Guidelines include combining trips whenever possible, not taking county vehicles home except in an emergency or because of extenuating circumstances, not using county vehicles to go to lunch or for any personal reasons, prioritizing use of vehicles with better fuel efficiency, and driving sensibly. “Needless to say, we have larger vehicles that use more gas,” Wilbur stated. “We’re urging them to not take one of the gas guzzlers.”
Wyoming County Adopted by Ardmore, PA, Students
The commissioner received a letter from a fifth-grader from Ardmore in southeastern Pennsylvania who had selected Wyoming County as the focus of a class project. After researching numerous counties, Wilbur noted, “We were chosen because of our Indian and pioneer heritage.”
Henry noted that, when students elsewhere have focused on Wyoming County as a class project, they often send a copy of their presentation to the commissioners. The Ardmore students are currently seeking artifacts of a historical nature, which the commissioners will forward to them.
Other Items of Interest
The commissioners are working with the Union to buy back some contracts, primarily in the county’s probation department since the number of people under observation is currently down. The details should be finalized within a few days.

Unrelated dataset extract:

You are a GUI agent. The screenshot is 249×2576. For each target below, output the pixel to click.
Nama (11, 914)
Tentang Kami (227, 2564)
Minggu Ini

A new deputy clerk has been tentatively selected. The candidate was one of four interviewed for the job over the past month and comes to office with a four-year finance degree and ample experience. Though she has excepted the job verbally and submitted her resignation to her current employer, the commissioners did not want to release her name yet.
They agreed that two other candidates had similar credentials but the one they chose had the most experience. They’ve encouraged the other two to stay in touch in the event that their expertise would match future job openings.
Meanwhile, the application window is currently open for those interested in the 911 director job in the wake of Gene Dziak’s retirement. Applications will be received through the end of March, unless the commissioners don’t feel they have enough qualified people to interview, in which case they may extend the deadline.
The commissioners approved an annual letter of support for the Endless Mountains Heritage Region to submit with the EMHR’s grant application to the PA DCNR under the Community Conservation Partnerships Program. Since 1998, it was noted, the EMHR has distributed more than $500,000 in DCNR funding back to Wyoming County for heritage-related projects.